* _Work order_
Return each of the following entries line for line, with nothing changed.

Dataset entries
——

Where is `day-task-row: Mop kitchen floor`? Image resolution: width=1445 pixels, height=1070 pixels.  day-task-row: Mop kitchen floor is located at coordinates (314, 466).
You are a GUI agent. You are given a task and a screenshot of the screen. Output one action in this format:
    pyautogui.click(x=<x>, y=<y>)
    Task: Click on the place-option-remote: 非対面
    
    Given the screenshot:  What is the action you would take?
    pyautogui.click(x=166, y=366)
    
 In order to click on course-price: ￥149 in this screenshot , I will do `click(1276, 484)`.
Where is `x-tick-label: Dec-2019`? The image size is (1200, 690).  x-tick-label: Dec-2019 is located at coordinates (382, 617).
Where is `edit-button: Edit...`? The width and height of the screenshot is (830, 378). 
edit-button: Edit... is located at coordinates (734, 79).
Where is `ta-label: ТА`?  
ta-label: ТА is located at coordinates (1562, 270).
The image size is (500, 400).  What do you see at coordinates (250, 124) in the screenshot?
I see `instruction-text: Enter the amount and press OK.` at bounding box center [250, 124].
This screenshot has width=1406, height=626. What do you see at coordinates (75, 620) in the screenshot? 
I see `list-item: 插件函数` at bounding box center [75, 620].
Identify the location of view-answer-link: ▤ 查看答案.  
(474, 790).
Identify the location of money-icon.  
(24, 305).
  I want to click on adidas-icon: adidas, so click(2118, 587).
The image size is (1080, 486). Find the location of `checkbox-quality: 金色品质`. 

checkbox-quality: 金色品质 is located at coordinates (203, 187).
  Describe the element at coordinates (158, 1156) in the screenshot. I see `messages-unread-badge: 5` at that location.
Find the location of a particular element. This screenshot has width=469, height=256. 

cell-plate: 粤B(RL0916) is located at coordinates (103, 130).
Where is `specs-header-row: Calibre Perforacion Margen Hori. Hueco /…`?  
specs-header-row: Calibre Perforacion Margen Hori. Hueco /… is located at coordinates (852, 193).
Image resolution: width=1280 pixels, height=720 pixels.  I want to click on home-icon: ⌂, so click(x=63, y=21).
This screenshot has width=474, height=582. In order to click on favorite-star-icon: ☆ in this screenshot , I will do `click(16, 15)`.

——

* _Answer_
Where is `day-task-row: Mop kitchen floor`? Image resolution: width=1445 pixels, height=1070 pixels.  day-task-row: Mop kitchen floor is located at coordinates (314, 466).
You are a GUI agent. You are given a task and a screenshot of the screen. Output one action in this format:
    pyautogui.click(x=<x>, y=<y>)
    Task: Click on the place-option-remote: 非対面
    
    Given the screenshot:  What is the action you would take?
    pyautogui.click(x=166, y=366)
    
 In order to click on course-price: ￥149 in this screenshot , I will do `click(1276, 484)`.
Where is `x-tick-label: Dec-2019`? The image size is (1200, 690).  x-tick-label: Dec-2019 is located at coordinates (382, 617).
Where is `edit-button: Edit...`? The width and height of the screenshot is (830, 378). 
edit-button: Edit... is located at coordinates (734, 79).
Where is `ta-label: ТА`?  
ta-label: ТА is located at coordinates (1562, 270).
The image size is (500, 400).  What do you see at coordinates (250, 124) in the screenshot?
I see `instruction-text: Enter the amount and press OK.` at bounding box center [250, 124].
This screenshot has width=1406, height=626. What do you see at coordinates (75, 620) in the screenshot? 
I see `list-item: 插件函数` at bounding box center [75, 620].
Identify the location of view-answer-link: ▤ 查看答案.  
(474, 790).
Identify the location of money-icon.  
(24, 305).
  I want to click on adidas-icon: adidas, so click(2118, 587).
The image size is (1080, 486). Find the location of `checkbox-quality: 金色品质`. 

checkbox-quality: 金色品质 is located at coordinates (203, 187).
  Describe the element at coordinates (158, 1156) in the screenshot. I see `messages-unread-badge: 5` at that location.
Find the location of a particular element. This screenshot has width=469, height=256. 

cell-plate: 粤B(RL0916) is located at coordinates (103, 130).
Where is `specs-header-row: Calibre Perforacion Margen Hori. Hueco /…`?  
specs-header-row: Calibre Perforacion Margen Hori. Hueco /… is located at coordinates (852, 193).
Image resolution: width=1280 pixels, height=720 pixels.  I want to click on home-icon: ⌂, so click(x=63, y=21).
This screenshot has width=474, height=582. In order to click on favorite-star-icon: ☆ in this screenshot , I will do `click(16, 15)`.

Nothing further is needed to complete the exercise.